BRIEF:
According to the passage on human ɛ-globin gene regulation, why may ɛ-PREII be an erythroid specific-facultative MAR? Answer in one to three sentences.

------ EXERCISE PASSAGE ------

Gel mobility shift assay of the labeled silencer(-392bp to -177bp) of the human ɛ-globin gene with nuclear matrix proteins from K562, HEL and Raji cells. Lane 1: labeled DNA fragment without protein; Lanes 2 and 3: labeled DNA fragment with 2 μg and 6μg of nuclear matrix proteins from K562 cells; Lanes 4 and 5: labeled DNA fragment with 2 μg and 6μg of nuclear matrix proteins from HEL cells; Lanes 6 and 7: labeled DNA fragment with 2 μg and 6μg of nuclear matrix proteins from Raji cells.

Discussion

Privious studies have shown that the erythroid and developmental stage-specific expression of human E-globin genes is controlled, in part, by both the positive stage-specific regulatory element (from -446bp to -419bp, ɛ-PREII) and the silencer (from -392bp to -177bp) upstream of the human ɛ-globin gene20,21,22. However, the molecular regulatory mechanism of the human ɛ-globin gene expression is still unknow. Although several MARs have been detected in human β-globin locus3, 23, the site of MARs within both ɛ-PREII and silencer upstream of the human ɛ-globin gene has not yet been identified. In order to further clarify the molecular mechanism involved in the regulation of human ɛ-globin gene expression, we first selected K562 cells and HEL cells with different human β-like globin gene expression pattern, together with nonerythroid Raji cells as an experimental model system. Then the nuclear matrix attachment regions (MARs) in the 5′-flanking cis-acting elements of human ɛ-globin gene and the related nuclear matrix proteins of these cells were compared by both in vitro DNA-matrix binding assay and gel mobility shift assay.

By using the in vitro DNA matrix binding assay, it was repeatedly demonstrated that the ɛ-PREII upstream of the human ɛ-globin gene could specifically associate with the nuclear matrix prepared from K562 cells, but not with the nuclear matrices prepared from both HEL and Raji cells, indicating that ɛ-PREII may be an erythroid specific-facultative MAR. To our knowledge, this is the first demonstration that the positive stage-specific regulatory element ɛ-PREII of human ɛ-globin gene can associate with the nuclear matrix from K562 erythroleukemia cells. By using gel mobility shift assay, an erythroid-specific nuclear matrix protein (designated as ɛ- NMPk) was first detected in K562 cells, which could specifically bind to the positive stage-specific regulatory element (ɛ-PREII). Southwestern blotting assay indicated that the ɛ-NMPk in K562 cells was composed of two polypeptides of about 40 kD in size. We tentatively suggested that ɛ-NMPk of K562 cells, via its interaction with ɛ-PREII, may play a pivotal role in activating the specific expression of human ɛ-globin gene in K562 cells.

------ INFORMATION SUPPLIED ------

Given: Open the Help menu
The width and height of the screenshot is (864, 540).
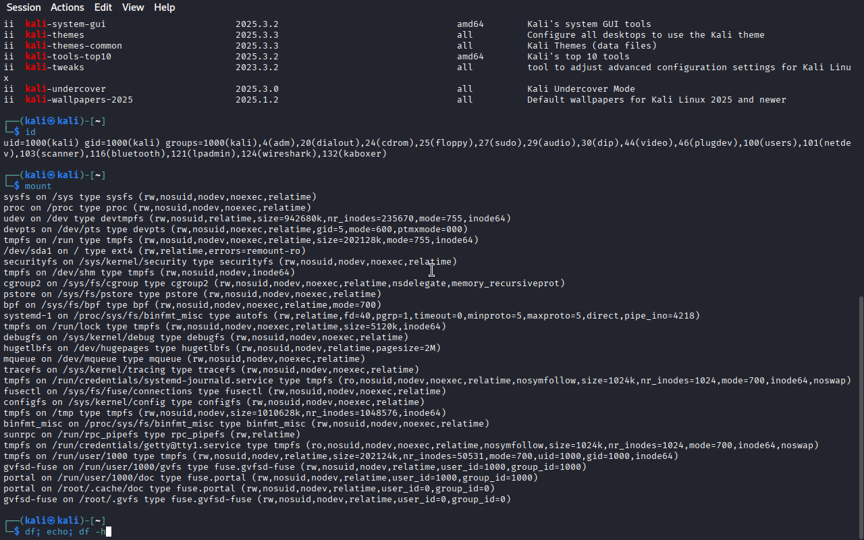Looking at the screenshot, I should pyautogui.click(x=164, y=7).
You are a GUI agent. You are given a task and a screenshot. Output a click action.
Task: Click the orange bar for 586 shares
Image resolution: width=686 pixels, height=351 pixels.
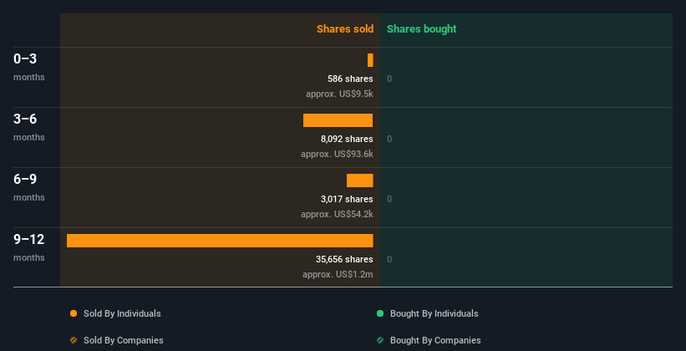click(x=370, y=60)
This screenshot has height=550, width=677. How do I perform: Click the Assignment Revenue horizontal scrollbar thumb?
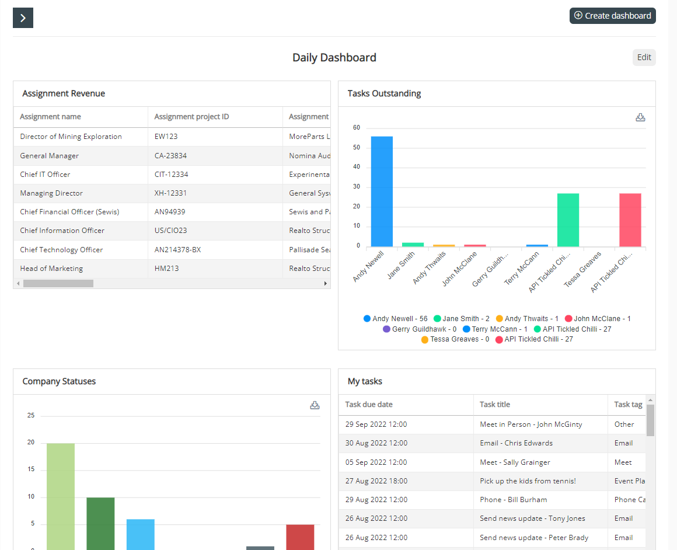click(58, 283)
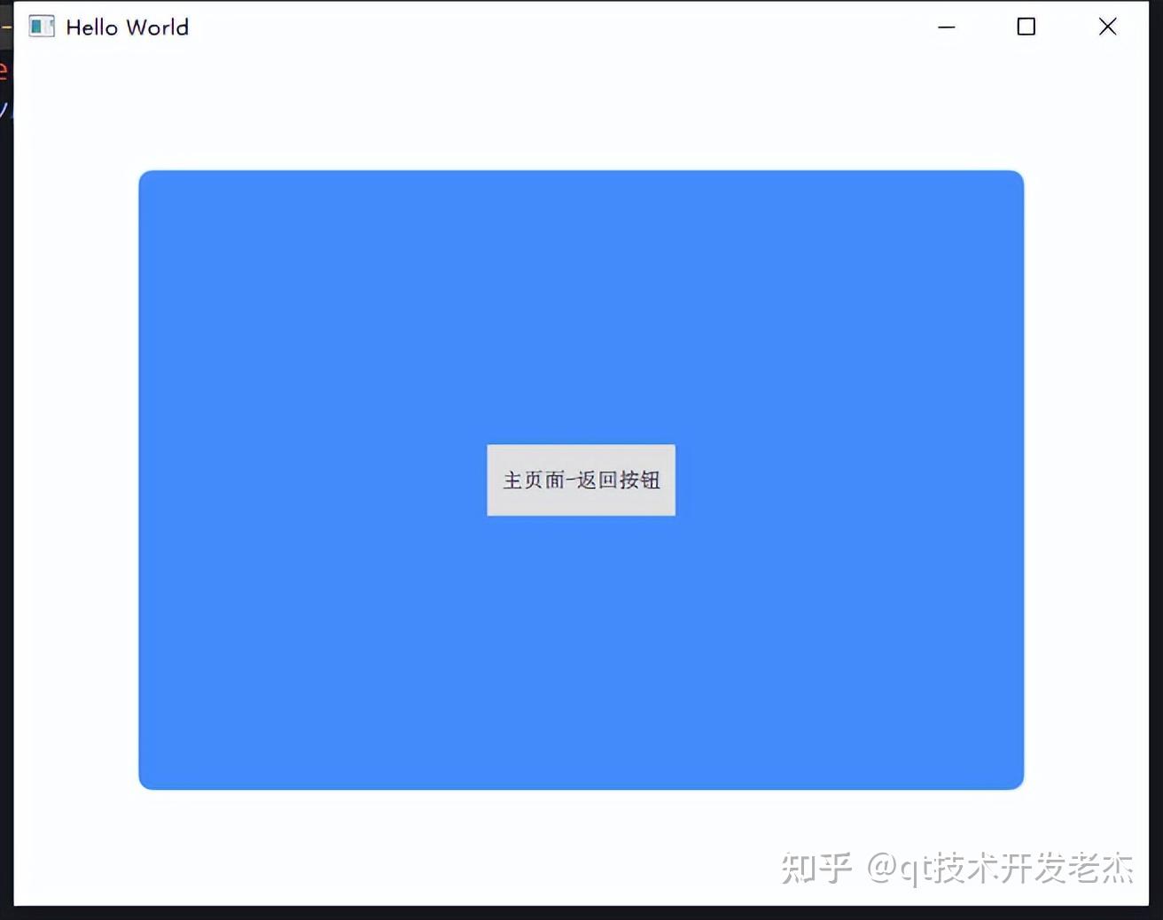Screen dimensions: 1163x920
Task: Click the Hello World application icon in title bar
Action: 41,26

------

EXERCISE RESULT:
The in vitro DNA matrix binding assay repeatedly showed that ɛ-PREII could specifically associate with the nuclear matrix prepared from K562 cells. It did not associate with the nuclear matrices prepared from HEL or Raji cells, which indicated that it may be an erythroid specific-facultative MAR.